Im Bereich der Führung sollte die Wirkkraft der zu einem beträchtlichen Teil historisch tradierten und dann – in „modernisierter“ Form – von vielen Menschen ungefragt angenommenen „mythologischen Führungsmodelle“ nicht unterschätzt werden. Als eines von mehreren Beispielen, das von Rybnikova und Weibler unter Bezug auf weitere Quellen aufgegriffen wird,15 kann der sog. heroische Mythos dienen. Solch ein Heldenmythos betont die (vermeintlich) einzigartigen, ein erfolgreiches Führungshandeln determinierenden Charakteristika einer Führungskraft (Fähigkeiten, „Aura“ und „Charisma“, Durchsetzungskraft usw.) und kann in Extremfällen in einen regelrechten Personenkult übergehen. Abstammungsmythen heben eine angeblich besondere „genetisch“ oder „dynastisch“ fixierte Ausstattung hervor, die eine erfolgreiche Führungskraft ausmache. Mit dem Helden- und Abstammungsmythos stark verwoben ist der „Great Man“-Mythos, demzufolge „echte“, überragende Führungspersönlichkeiten bereits in ihren frühen Lebensabschnitten Kennzeichen wie enorme Energie, große Willensstärke, hohe Durchsetzungskraft, Klugheit und Überzeugungsfähigkeit aufweisen. Die Fähigkeit zur Führung, so die Annahme, liegt dispositionell allein in diesen Persönlichkeiten, während etwa das Umfeld oder Gefährten kaum eine Rolle spielen. „Great Man“-Denkweisen waren vor allem im 19. Jahrhundert dominant, lassen sich aber bis weit ins 20. Jahrhundert belegen und dürften auch heutzutage nicht gänzlich verblasst sein.

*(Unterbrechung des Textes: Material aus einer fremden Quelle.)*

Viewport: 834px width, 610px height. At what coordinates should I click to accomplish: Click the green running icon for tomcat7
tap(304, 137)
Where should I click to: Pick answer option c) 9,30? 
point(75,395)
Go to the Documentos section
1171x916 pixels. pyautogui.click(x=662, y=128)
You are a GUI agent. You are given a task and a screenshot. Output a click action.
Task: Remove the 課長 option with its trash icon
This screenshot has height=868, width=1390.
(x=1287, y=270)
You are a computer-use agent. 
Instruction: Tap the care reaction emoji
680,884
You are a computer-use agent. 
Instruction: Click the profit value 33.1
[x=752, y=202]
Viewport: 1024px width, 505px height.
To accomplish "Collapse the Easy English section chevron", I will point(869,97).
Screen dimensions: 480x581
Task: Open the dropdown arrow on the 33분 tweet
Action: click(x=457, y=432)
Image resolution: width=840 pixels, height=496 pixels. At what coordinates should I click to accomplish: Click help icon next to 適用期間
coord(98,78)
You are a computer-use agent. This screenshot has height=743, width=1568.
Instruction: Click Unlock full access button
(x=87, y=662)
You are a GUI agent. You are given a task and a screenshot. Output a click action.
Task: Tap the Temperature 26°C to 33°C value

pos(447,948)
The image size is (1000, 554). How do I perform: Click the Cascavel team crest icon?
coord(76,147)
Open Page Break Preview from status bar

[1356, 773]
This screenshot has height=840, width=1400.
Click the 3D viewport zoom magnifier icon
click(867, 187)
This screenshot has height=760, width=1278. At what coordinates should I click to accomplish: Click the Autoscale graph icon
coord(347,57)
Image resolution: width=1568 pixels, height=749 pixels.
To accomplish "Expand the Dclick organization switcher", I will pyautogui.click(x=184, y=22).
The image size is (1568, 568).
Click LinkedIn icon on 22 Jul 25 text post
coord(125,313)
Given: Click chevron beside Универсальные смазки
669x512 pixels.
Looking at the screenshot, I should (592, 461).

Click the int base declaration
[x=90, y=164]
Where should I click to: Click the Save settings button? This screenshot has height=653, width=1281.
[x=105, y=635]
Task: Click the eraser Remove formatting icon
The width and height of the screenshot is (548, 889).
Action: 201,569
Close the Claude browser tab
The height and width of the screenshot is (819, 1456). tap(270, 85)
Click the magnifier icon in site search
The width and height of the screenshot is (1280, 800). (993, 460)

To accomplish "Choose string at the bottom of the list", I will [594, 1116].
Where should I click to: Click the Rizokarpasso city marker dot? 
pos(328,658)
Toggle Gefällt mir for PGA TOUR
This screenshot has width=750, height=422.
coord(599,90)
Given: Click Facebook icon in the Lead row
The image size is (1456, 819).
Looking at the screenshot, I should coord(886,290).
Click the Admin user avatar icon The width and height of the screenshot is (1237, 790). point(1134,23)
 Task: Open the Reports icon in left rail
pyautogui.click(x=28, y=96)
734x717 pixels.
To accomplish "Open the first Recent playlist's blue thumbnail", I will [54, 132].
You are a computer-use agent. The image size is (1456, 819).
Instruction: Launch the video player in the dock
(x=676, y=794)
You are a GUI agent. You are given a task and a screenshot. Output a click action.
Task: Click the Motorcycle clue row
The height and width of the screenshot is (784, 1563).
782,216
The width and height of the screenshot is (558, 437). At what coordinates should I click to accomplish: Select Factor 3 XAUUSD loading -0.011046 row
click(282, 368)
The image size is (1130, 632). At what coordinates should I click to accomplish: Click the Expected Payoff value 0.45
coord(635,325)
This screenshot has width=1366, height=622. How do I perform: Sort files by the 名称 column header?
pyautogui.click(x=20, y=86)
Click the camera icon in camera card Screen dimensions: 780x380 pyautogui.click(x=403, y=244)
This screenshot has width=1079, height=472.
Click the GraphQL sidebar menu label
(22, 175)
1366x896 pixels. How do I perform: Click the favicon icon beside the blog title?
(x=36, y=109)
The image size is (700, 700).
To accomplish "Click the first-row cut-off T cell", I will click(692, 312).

Interessanterweise schlossen die historischen „Great Man“-Denkweisen, obgleich sie sich überwiegend auf Männer konzentrierten (Separatmythos der „männlichen Führung“), die Vorstellung von Frauen als erfolgreich Führende keineswegs aus („Man“ im Sinne von Mensch, unabhängig von der Geschlechtszugehörigkeit).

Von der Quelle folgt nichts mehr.